Data records:
↓↓↓
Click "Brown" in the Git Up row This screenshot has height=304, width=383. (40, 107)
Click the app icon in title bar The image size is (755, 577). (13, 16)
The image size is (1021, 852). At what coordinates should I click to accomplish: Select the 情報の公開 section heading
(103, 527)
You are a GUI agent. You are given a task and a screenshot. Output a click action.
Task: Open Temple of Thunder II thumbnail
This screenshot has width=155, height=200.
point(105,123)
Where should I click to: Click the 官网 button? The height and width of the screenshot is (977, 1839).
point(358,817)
↑↑↑
↓↓↓
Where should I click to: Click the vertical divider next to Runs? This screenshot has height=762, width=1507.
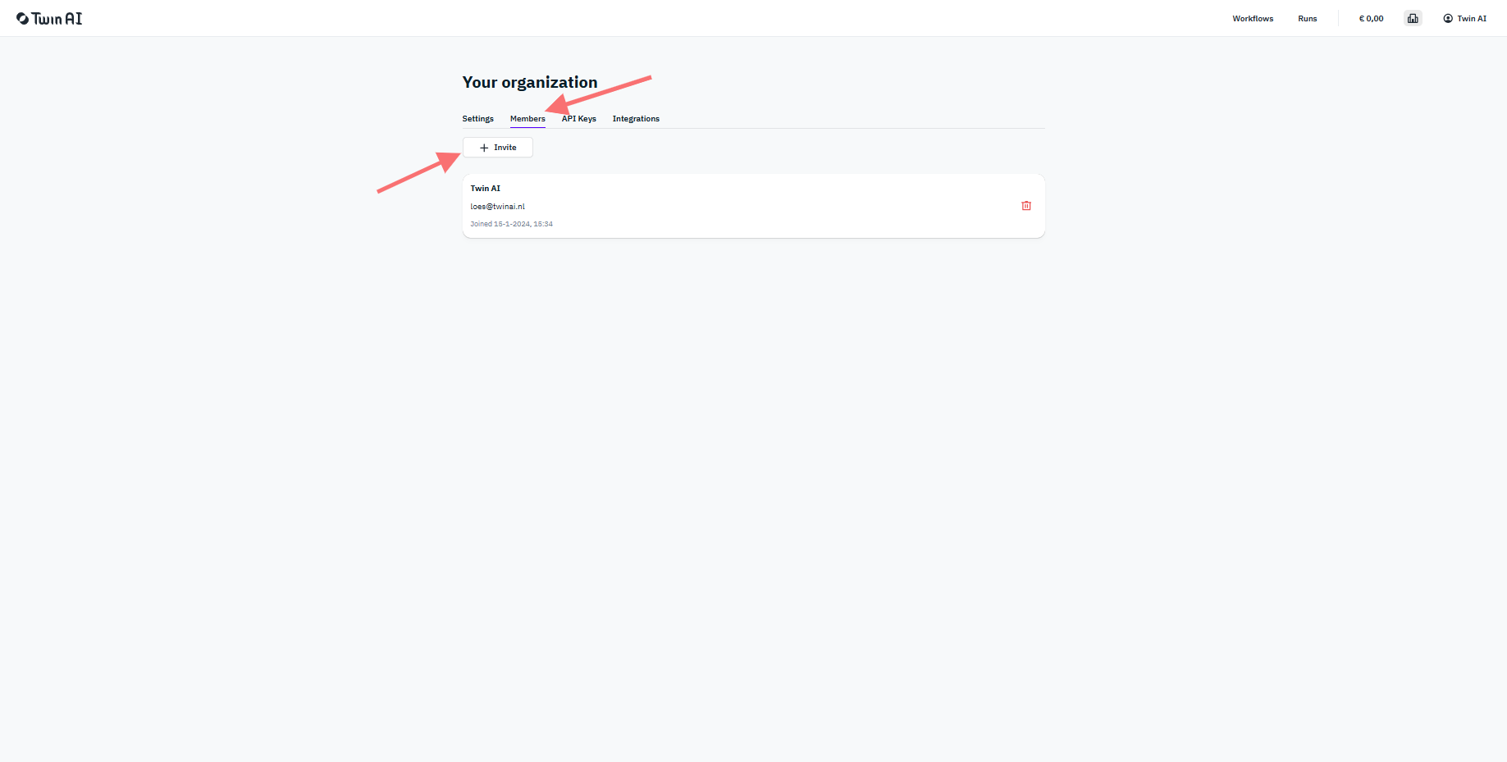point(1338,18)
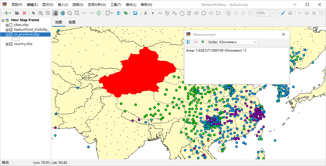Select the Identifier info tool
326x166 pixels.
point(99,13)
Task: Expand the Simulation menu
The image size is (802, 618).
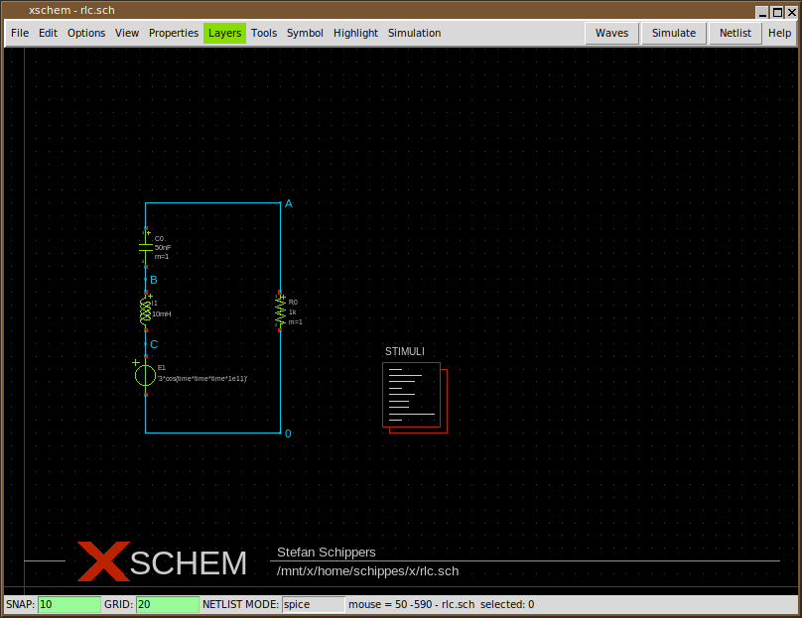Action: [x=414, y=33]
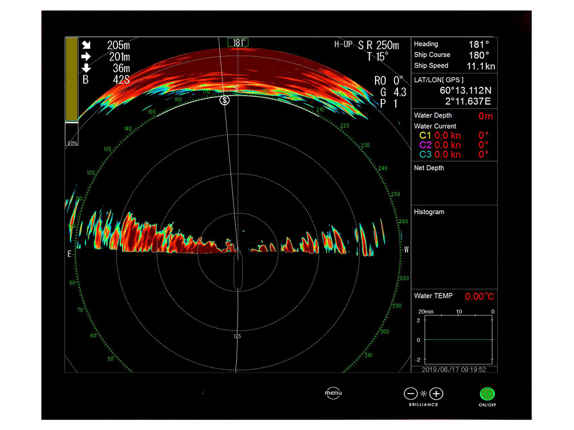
↑↑↑
What you have to do:
Beginning at the line with "width=383. (40, 107)" and stopping after the line with "Task: Open Temple of Thunder II thumbnail", please write out every line of the data above exactly and nothing else.

Response to the task:
Click "Brown" in the Git Up row This screenshot has height=304, width=383. (40, 107)
Click the app icon in title bar The image size is (755, 577). (13, 16)
The image size is (1021, 852). At what coordinates should I click to accomplish: Select the 情報の公開 section heading
(103, 527)
You are a GUI agent. You are given a task and a screenshot. Output a click action.
Task: Open Temple of Thunder II thumbnail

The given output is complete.